FIG. 4 is an explanatory diagram of a clutch slip determination criterion set for each operating range.

[Explanation of symbols]

 Reference Signs List 1 motor 2 engine 3 electromagnetic clutch 4 motor 5 continuously variable transmission 9 hydraulic device 10 hydraulic pressure generating motor 15 battery 16 controller 19 DC / DC converter 20 key switch 21 select lever switch 22 accelerator pedal sensor 23 brake switch 24 vehicle speed sensor 25 battery Temperature sensor 26 Battery SOC detector 27 Engine speed sensor 28 Throttle opening sensor

──────────────────────────────────────────────────続 き Continued on the front page (51) Int.Cl. ⁷ Identification symbol FI Theme coat ゛ (Reference) F02D 29/00 B60K 9/00 EF Term (Reference) 3D039 AA19 AB26 AC03 3D041 AA04 AB00 AC01 AC10 AC19 AD02 AD07 AD10 AD21 AD22 AD23 AD41 AD51 AE02 AE07 AE09 AE14 3G093 AA06 AA07 BA17 CA06 CA07 CA10 CA11 DA01 DA06 DB00 DB05 DB10 DB15 DB23 EA05 EA13 EB00 EB02 FA11 FA12 5H115 PA15 PG04 PI15 PI16 PI29 PO17 PU02 Q09 PU02 Q09 RE05 RE07 RE20 SE04 SE05 SE08 SJ12 TB01 TE02 TE03 TI01 TI10 TO21 TO23 TO30

Claims (7)

[Claims] 1. A drive system including a motor for generating a driving force for driving, an electromagnetic clutch for transmitting engine rotation to the drive system, and a control circuit for controlling the electromagnetic clutch and the motor in accordance with a vehicle operating state. In the hybrid vehicle provided with the control circuit, the clutch slip is detected based on the input / output shaft rotation speed difference when the electromagnetic clutch is not released, and the degree of the clutch slip exceeds the determination criterion based on a predetermined determination method. When determined, release the electromagnetic clutch,
A control device for a hybrid vehicle in which a traveling driving force is secured by a motor. 2. The control circuit according to claim 1, wherein the control circuit integrates the time when the input / output shaft rotational speed difference of the electromagnetic clutch when not released is equal to or greater than a reference value, and activates the electromagnetic clutch when the integrated value exceeds the determination reference time. The hybrid vehicle control device according to claim 1, further comprising a release process as a determination method. 3. The hybrid vehicle control device according to claim 2, wherein the reference value for the input / output shaft rotation speed difference of the electromagnetic clutch is set smaller in a higher torque range or a higher speed range. 4. The control circuit measures a time during which the input / output shaft rotation speed difference of the electromagnetic clutch when the clutch is not released is less than a reference value, and subtracts a value obtained by multiplying the measured time by a predetermined coefficient from the integrated value. The control device for a hybrid vehicle according to claim 2, wherein the control method includes processing. 5. The method according to claim 2, wherein the control circuit measures the time during which the electromagnetic clutch is disengaged, and subtracts from the integrated value a value obtained by multiplying the measured time by a predetermined coefficient.

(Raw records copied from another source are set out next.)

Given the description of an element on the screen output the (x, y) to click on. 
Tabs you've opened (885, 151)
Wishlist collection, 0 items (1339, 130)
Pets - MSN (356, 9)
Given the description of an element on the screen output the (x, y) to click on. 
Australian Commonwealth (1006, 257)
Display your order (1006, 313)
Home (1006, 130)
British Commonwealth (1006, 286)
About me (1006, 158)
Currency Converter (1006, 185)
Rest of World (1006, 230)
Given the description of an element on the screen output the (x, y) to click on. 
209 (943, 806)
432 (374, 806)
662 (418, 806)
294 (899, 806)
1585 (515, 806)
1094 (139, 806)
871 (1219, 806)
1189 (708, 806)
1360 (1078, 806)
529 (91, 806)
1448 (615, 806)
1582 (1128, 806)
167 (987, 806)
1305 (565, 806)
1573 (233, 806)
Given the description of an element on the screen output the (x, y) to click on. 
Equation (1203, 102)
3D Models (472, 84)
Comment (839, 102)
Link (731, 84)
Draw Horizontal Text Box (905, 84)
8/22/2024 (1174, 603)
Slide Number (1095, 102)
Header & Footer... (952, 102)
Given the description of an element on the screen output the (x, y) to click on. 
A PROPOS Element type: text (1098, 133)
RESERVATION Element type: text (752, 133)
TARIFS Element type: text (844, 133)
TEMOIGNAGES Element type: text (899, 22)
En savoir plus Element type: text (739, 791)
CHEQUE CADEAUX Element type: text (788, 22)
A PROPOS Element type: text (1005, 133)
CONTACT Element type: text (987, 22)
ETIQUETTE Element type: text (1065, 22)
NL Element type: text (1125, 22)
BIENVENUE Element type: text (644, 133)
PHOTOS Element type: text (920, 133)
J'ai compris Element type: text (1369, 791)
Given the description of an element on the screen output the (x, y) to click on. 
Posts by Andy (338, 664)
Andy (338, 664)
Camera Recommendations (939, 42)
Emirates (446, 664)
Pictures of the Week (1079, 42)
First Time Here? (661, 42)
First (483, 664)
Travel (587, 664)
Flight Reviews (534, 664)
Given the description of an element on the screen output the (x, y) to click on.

A control device for a hybrid vehicle according to any one of the above. 6. A control circuit calculates a sum of a ratio of a clutch slip occurrence time exceeding a judgment reference in each operation range to a judgment reference time set for each engine operation range, and the sum of the time ratios is determined in advance. 4. The control device for a hybrid vehicle according to claim 2, wherein the control method includes a process of determining that the degree of clutch slip exceeds a determination reference when the reference value exceeds the reference value. 5. 7. The control device for a hybrid vehicle according to claim 6, wherein the determination reference time is set shorter in a higher torque range or a higher speed range.